Jean-Joseph Monmoreau
Poète et fabuliste XIXº – Le baudet et le cheval
Un villageois brutal et sans raison
(Par malheur, il aimait à boire)
Conduisait son cheval et son âne à la foire :
L’âne comptait ses pas ; sur ce, Martin-bâton
L’avertissait et ne l’épargnait guère.
— Quel triste sort ! disait notre grisou ;
A l’instar de mon pauvre père,
J’ai servi tour à tour les fermiers du canton ;
J’ai porté les paniers, j’ai labouré la terre,
Sans craindre les rigueurs de l’ardente saison.
Ma sonnette éveillait les échos de la plaine.
Jeanne, la gloire du hameau,
Au retour de l’automne, allait dans son domaine
Cueillir le fruit vermeil, nouveau,
Et nous allions le vendre à la ville prochaine.

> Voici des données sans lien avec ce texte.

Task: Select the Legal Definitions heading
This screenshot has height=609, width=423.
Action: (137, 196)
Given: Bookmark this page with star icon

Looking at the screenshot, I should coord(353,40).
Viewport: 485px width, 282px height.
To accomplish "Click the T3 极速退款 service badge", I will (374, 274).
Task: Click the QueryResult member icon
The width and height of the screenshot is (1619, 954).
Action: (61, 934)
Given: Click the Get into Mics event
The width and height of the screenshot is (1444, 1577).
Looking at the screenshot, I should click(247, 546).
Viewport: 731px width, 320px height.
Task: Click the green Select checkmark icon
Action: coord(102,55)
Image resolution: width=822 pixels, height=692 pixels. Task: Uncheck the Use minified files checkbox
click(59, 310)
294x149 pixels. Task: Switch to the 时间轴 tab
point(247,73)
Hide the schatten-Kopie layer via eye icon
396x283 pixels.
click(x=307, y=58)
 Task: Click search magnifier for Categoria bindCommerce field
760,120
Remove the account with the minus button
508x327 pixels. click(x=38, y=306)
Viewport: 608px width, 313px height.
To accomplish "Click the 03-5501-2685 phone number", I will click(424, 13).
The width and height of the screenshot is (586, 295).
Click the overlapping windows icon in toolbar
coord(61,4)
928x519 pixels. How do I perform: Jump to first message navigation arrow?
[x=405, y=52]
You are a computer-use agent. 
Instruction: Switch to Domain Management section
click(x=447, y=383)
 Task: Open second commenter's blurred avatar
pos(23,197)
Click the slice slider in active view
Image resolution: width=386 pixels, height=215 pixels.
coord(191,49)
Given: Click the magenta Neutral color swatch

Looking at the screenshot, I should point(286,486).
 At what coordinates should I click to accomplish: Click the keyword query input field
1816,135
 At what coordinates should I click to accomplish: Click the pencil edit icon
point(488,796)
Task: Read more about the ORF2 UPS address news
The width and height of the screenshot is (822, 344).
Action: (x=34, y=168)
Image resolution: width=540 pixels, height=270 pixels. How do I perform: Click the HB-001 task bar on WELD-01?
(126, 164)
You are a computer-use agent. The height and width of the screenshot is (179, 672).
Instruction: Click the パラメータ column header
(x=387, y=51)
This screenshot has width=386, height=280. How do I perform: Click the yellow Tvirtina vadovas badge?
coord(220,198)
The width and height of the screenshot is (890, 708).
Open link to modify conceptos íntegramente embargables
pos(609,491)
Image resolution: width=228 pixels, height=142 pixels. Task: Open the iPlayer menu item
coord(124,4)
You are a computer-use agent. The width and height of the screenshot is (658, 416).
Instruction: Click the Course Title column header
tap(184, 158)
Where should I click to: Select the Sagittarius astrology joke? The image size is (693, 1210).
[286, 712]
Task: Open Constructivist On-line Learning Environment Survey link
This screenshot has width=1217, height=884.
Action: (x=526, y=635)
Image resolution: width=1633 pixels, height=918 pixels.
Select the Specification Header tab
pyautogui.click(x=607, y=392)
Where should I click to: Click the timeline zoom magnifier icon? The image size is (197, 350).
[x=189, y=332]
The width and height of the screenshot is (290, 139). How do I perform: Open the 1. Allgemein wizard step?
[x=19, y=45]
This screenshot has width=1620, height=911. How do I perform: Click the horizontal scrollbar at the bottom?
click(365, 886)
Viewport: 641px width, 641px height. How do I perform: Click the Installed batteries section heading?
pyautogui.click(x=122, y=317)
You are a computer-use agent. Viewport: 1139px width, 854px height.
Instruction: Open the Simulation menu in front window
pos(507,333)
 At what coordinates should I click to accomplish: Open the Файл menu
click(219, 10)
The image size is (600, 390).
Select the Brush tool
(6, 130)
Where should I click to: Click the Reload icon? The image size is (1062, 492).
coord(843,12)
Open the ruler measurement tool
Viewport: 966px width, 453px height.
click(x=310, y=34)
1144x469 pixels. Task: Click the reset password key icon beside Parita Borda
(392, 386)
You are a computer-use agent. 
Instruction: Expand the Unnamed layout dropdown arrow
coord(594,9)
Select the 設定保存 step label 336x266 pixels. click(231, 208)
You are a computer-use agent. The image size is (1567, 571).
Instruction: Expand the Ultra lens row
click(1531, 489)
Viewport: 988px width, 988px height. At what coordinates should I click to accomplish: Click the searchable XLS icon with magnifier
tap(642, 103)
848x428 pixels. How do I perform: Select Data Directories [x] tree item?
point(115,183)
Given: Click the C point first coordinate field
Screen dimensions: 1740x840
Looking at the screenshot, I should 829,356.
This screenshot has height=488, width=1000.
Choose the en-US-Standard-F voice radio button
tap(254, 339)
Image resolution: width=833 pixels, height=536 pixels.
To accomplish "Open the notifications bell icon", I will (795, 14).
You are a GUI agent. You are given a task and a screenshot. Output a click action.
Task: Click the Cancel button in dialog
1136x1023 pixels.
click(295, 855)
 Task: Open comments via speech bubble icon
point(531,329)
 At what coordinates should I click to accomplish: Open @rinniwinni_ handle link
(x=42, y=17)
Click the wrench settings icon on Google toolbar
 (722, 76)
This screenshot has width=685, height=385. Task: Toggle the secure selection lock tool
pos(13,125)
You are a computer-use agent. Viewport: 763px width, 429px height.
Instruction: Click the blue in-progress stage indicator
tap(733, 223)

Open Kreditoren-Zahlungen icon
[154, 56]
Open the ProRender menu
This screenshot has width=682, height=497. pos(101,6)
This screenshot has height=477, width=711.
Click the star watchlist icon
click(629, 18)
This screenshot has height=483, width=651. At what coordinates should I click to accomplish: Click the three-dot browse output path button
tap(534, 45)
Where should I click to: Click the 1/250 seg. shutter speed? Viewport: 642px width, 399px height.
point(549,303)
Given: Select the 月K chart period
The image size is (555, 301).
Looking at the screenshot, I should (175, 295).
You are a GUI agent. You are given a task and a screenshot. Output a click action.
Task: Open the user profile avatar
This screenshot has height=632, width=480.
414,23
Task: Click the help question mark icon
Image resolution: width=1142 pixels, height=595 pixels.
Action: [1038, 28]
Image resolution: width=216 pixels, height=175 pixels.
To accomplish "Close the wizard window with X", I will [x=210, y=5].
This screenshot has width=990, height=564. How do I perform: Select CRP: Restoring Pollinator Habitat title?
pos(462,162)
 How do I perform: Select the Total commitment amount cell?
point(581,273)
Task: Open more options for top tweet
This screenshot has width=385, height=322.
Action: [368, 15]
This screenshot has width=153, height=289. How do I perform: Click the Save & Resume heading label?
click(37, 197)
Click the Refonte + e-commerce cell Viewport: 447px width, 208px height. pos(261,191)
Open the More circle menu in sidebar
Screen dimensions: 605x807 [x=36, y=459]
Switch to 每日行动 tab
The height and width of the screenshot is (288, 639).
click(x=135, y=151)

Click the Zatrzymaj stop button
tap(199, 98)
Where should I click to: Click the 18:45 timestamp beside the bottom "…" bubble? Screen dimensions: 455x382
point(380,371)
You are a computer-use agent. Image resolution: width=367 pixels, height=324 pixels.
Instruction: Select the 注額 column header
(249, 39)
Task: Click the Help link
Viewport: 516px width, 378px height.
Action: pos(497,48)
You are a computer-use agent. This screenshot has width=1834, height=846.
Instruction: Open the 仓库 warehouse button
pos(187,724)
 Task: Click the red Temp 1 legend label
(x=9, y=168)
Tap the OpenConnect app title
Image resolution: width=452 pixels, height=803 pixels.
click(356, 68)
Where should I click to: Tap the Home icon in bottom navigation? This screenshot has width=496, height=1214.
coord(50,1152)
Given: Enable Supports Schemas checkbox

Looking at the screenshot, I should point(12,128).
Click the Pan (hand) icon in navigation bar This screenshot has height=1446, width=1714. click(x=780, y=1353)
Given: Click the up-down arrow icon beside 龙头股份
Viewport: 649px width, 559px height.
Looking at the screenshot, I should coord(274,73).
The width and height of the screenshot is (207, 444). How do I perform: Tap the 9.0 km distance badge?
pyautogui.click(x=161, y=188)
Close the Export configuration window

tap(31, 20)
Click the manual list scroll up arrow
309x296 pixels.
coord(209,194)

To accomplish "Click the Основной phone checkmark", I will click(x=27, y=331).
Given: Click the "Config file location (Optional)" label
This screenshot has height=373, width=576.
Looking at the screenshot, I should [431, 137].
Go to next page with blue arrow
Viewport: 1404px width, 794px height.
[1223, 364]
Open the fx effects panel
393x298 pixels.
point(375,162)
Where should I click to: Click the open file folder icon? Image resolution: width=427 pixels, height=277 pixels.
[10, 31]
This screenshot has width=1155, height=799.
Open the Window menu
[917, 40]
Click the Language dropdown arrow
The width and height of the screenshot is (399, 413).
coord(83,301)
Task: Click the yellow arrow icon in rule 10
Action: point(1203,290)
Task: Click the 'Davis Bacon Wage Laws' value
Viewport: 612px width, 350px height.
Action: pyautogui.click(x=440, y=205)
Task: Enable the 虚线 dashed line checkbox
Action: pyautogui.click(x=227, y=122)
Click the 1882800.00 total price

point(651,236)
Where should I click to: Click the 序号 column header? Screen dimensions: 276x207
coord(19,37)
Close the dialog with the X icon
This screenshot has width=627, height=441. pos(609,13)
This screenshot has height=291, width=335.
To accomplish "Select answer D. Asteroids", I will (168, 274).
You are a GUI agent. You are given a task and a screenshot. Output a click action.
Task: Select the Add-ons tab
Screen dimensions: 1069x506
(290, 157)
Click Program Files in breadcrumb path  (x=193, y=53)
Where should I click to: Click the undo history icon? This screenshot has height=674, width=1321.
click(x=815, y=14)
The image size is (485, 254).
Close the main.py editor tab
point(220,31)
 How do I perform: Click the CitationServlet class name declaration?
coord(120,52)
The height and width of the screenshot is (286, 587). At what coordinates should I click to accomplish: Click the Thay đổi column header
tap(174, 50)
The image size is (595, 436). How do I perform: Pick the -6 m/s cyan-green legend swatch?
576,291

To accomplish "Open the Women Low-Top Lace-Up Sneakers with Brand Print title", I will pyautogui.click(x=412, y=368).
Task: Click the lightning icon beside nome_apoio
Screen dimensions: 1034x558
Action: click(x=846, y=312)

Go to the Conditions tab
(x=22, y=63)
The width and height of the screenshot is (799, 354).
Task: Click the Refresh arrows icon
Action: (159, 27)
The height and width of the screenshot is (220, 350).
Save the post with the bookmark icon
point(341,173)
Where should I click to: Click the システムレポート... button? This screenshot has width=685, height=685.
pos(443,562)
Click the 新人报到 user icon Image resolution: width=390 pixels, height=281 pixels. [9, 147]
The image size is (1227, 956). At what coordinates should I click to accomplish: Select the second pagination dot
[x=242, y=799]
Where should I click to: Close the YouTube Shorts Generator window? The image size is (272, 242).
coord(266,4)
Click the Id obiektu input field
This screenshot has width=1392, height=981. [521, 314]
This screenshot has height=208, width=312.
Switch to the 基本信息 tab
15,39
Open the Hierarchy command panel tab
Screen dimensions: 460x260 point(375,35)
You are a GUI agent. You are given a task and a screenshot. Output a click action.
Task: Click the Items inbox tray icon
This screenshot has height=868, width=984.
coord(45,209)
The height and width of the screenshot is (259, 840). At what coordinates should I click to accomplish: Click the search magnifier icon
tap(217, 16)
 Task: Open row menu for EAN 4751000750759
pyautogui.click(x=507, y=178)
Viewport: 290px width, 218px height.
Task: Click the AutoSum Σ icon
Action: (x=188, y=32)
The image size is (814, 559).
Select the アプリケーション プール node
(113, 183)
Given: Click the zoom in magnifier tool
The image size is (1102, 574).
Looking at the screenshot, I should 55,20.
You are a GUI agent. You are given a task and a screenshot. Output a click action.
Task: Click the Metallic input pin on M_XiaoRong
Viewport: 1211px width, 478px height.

Mais aujourd’hui, que mes jambes, mon dos,
Fléchissent sous le poids des plus légers fardeaux,
Je suis réduit à manger ma litière !
Je suis maudit, battu, je n’ai plus que la peau,
Et sans le moindre poil ! Voilà tout le salaire
D’un temps bien employé ! Tandis que Culineau,
Chien qui ne fait que ramper, se soumettre,
Et faire patte de velours
A qui lui donne, fut toujours
Le favori de mon ignoble maître !
Comme les hommes sont ingrats,
Farouches et méchants ! On ne sait comment faire
Pour éviter leurs coups et même le trépas ! —
Ainsi sans borne exhalait sa colère
Le malheureux baudet. — Pourquoi tant de clameurs ?
Répondit le cheval, bote alerte et docile :
J’aurai moi-même, un jour, pour prix de mes sueurs,
Un semblable destin. Sur ce point sois tranquille.
Si l’on veut des humains obtenir les faveurs,
Il faut leur plaire ou bien leur être utile.
Jean-Joseph Monmoreau, 20 novembre 1865.